A recent lawsuit has brought to light that U.S. real estate agents receive some of the fattest commissions in the world – and that lawsuit might do little to whittle that commission.
American real estate agents earn about a 6% commission – far more than the next-highest country, Germany – with the U.S. national average being 5.49%. Around half of that goes to a buyer’s broker in America, which is part of the American National Association of Realtors (NAR) Participation Agreement requiring listing brokers to compensate buyer’s brokers.
(Commissions are comparable for agents of commercial real estate.)
Even in the current inflated American real estate market, sellers are unhappy. For last year the biggest regret among more than a quarter of home sellers surveyed was that their agent’s commission was too high. More than two out of five sellers didn’t realize they’re expected to pay the buyer’s agent’s commission and just 11% of Americans knew that the average commission rate nationwide is close to 6%.
Observers have said the high commissions have inflated home sale prices by as much as 15,000 USD. Though this may seem a system favoring buyers, it can drive up the price of U.S. real estate as more American sellers learn about high commissions.
Which they’re likely to start doing after a recent headline lawsuit and settlement.
Prices will fall?

INPUT DATA:
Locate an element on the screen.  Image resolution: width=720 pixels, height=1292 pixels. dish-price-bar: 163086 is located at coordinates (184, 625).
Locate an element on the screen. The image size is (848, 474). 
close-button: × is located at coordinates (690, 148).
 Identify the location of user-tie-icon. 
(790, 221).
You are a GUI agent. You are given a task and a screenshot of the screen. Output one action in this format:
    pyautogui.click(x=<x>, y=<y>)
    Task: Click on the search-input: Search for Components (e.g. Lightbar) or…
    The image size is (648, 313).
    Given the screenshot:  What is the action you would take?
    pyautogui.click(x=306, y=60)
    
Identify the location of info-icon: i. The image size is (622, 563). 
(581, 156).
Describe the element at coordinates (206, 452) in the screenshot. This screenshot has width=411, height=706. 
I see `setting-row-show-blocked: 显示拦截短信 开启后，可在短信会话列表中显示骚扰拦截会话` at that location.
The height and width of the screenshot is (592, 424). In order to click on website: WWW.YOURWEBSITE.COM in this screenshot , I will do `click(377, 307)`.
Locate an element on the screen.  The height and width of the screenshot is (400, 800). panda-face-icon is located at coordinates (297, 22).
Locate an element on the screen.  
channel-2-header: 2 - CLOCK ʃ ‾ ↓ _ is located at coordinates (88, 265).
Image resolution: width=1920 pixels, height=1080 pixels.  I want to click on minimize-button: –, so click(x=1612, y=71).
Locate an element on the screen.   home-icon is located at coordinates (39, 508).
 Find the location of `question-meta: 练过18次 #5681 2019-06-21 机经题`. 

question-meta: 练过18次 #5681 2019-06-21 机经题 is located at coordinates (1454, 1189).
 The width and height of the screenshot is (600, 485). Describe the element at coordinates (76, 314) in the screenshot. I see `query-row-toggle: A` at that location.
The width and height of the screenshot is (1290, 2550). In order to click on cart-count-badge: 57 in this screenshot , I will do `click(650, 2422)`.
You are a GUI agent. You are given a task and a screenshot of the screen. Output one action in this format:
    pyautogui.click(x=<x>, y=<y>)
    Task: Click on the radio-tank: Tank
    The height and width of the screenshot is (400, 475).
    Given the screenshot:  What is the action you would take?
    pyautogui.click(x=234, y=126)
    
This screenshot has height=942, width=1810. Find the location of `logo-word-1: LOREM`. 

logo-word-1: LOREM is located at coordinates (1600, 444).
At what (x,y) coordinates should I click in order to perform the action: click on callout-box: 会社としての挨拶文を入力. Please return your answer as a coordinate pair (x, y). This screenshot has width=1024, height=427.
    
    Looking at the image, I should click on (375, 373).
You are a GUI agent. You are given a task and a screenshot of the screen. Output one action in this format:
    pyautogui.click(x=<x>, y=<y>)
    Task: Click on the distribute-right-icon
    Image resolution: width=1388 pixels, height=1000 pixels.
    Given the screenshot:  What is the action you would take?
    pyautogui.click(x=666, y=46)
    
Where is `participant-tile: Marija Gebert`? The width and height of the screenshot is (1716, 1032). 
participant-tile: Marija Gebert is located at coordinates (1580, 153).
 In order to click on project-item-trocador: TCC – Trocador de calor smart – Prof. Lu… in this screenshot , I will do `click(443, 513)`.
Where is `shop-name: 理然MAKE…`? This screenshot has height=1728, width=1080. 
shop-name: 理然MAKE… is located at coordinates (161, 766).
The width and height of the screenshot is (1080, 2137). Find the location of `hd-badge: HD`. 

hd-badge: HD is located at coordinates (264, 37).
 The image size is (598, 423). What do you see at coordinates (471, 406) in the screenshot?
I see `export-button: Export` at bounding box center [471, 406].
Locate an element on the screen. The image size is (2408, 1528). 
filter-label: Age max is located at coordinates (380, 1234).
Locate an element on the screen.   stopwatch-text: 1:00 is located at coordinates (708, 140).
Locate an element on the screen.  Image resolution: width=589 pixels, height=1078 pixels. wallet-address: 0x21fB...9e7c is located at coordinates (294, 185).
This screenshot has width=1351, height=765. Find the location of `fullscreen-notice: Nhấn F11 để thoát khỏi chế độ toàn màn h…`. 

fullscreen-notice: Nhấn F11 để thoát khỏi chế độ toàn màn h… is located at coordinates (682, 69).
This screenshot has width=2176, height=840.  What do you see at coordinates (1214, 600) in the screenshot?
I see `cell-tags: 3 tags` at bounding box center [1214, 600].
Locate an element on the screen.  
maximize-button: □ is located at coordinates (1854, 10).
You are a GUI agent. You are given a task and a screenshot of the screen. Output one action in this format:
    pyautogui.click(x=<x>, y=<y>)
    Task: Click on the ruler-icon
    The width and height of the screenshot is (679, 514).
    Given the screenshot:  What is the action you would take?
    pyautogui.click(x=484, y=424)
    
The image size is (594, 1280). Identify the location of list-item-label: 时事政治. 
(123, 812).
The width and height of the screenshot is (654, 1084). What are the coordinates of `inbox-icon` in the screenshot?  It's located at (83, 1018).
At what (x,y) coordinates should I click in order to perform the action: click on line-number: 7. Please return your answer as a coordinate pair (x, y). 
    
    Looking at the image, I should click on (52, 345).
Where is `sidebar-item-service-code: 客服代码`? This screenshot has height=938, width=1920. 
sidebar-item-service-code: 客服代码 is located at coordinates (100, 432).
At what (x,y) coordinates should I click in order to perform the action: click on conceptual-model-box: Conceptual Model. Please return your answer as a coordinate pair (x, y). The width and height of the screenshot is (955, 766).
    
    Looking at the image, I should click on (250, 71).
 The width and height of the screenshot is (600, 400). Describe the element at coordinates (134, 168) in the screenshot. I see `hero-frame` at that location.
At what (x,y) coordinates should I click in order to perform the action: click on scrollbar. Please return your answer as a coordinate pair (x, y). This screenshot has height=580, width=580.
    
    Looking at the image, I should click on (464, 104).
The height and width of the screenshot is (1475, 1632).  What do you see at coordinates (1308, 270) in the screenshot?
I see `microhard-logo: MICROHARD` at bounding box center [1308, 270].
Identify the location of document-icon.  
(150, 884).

DESCRIPTION OF THE TASK:
Reproduce the passage on U.S. real estate commissions above word for word, in full.

RESULT FOR THIS EXERCISE:
A recent lawsuit has brought to light that U.S. real estate agents receive some of the fattest commissions in the world – and that lawsuit might do little to whittle that commission.
American real estate agents earn about a 6% commission – far more than the next-highest country, Germany – with the U.S. national average being 5.49%. Around half of that goes to a buyer’s broker in America, which is part of the American National Association of Realtors (NAR) Participation Agreement requiring listing brokers to compensate buyer’s brokers.
(Commissions are comparable for agents of commercial real estate.)
Even in the current inflated American real estate market, sellers are unhappy. For last year the biggest regret among more than a quarter of home sellers surveyed was that their agent’s commission was too high. More than two out of five sellers didn’t realize they’re expected to pay the buyer’s agent’s commission and just 11% of Americans knew that the average commission rate nationwide is close to 6%.
Observers have said the high commissions have inflated home sale prices by as much as 15,000 USD. Though this may seem a system favoring buyers, it can drive up the price of U.S. real estate as more American sellers learn about high commissions.
Which they’re likely to start doing after a recent headline lawsuit and settlement.
Prices will fall?